Phil Donahue on His 2003 Firing from MSNBC, When Liberal Network Couldn’t Tolerate Antiwar Voices

In 2003, the legendary television host Phil Donahue was fired from his prime-time MSNBC talk show during the run-up to the U.S. invasion of Iraq. The problem was not Donahue’s ratings, but rather his views: An internal MSNBC memo warned Donahue was a “difficult public face for NBC in a time of war,” providing “a home for the liberal antiwar agenda at the same time that our competitors are waving the flag at every opportunity.”


Ed Schultz:

Former MSNBC host Ed Schultz revealed that he was told what to cover and what not to cover at MSNBC, saying that the President of MSNBC Phil Griffin was a “watchdog.” An example he gives is when he wanted to cover Bernie Sanders announcing his run for president, and Phil Griffin calls him telling him to report on something else.

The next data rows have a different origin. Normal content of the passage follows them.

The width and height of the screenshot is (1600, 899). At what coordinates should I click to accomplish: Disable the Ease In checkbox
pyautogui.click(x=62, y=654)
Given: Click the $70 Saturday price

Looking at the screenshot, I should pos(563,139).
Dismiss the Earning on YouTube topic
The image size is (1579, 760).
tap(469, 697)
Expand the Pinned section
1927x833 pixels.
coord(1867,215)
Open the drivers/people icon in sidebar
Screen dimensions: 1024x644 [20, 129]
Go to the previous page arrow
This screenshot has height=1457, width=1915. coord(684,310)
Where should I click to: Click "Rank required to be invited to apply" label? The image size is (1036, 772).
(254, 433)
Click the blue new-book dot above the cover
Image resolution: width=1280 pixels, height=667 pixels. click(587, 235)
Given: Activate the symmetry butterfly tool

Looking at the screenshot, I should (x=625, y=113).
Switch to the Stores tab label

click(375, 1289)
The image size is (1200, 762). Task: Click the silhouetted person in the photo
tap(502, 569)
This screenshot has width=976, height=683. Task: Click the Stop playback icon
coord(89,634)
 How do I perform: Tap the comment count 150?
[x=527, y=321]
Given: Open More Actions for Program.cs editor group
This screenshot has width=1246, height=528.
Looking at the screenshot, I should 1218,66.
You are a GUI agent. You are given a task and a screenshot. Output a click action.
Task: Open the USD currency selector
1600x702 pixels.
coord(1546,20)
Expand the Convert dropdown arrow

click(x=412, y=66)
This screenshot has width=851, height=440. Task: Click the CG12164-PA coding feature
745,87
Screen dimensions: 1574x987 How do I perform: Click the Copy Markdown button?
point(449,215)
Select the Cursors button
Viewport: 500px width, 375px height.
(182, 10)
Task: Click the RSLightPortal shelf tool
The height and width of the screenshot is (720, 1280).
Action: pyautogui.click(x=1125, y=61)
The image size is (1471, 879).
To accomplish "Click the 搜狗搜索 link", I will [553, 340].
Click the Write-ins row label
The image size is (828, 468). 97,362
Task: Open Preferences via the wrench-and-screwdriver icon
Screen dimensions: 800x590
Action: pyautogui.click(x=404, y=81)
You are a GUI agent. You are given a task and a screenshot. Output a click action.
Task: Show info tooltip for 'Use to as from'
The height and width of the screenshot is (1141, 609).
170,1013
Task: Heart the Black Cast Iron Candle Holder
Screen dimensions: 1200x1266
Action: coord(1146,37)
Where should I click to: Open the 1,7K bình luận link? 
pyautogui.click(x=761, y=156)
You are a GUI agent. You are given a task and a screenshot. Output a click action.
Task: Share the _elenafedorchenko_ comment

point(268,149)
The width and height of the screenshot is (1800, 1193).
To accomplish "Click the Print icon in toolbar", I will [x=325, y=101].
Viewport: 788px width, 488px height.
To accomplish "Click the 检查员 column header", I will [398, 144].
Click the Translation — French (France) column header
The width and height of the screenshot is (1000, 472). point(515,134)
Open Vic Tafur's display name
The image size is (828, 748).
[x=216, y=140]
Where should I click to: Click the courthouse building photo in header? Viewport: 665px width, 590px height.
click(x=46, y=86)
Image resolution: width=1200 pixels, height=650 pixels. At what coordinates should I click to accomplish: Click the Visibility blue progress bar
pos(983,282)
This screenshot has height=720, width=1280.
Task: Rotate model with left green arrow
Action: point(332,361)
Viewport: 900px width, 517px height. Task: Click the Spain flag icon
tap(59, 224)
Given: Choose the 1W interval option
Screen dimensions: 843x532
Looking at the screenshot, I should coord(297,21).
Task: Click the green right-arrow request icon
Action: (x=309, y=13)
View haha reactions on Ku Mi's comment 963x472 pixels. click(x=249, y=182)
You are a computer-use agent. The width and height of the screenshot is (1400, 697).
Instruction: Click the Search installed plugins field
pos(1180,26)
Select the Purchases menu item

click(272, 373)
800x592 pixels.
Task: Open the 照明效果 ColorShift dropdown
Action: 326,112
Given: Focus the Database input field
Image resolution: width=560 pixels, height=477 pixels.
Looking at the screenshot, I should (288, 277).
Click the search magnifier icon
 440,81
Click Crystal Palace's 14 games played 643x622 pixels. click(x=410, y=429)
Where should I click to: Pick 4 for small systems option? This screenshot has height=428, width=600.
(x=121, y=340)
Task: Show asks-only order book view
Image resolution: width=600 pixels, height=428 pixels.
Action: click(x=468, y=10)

MSNBC canceled Ed Schultz’s show and removed him entirely from MSNBC. Schultz was informed of this July 2015.

Sen. Bernie Sanders said Thursday that he is “disappointed” in Comcast’s decision to remove Ed Schultz from its lineup, seemingly confirming earlier reports that Schultz’s “Ed Show” was one of several MSNBC programs headed for the chopping block.

“I am very disappointed that Comcast chose to remove Ed Schultz from its lineup. We need more people who talk about the real issues facing our country, not fewer,” Sanders continued. “At a time when a handful of large, multinational corporations own our major media outlets, I hope they will allow voices to be heard from those who dissent from the corporate agenda.”


William Arkin:

In a biting resignation letter published in full by CNN on Wednesday, longtime NBC News reporter, commentator, and military analyst William “Bill” Arkin blasted the corporate media network for embracing U.S. “national security leaders and generals” while “ignoring the empirical truth of what they have wrought: There is not one country in the Middle East that is safer today than it was 18 years ago. Indeed the world becomes ever more polarized and dangerous.”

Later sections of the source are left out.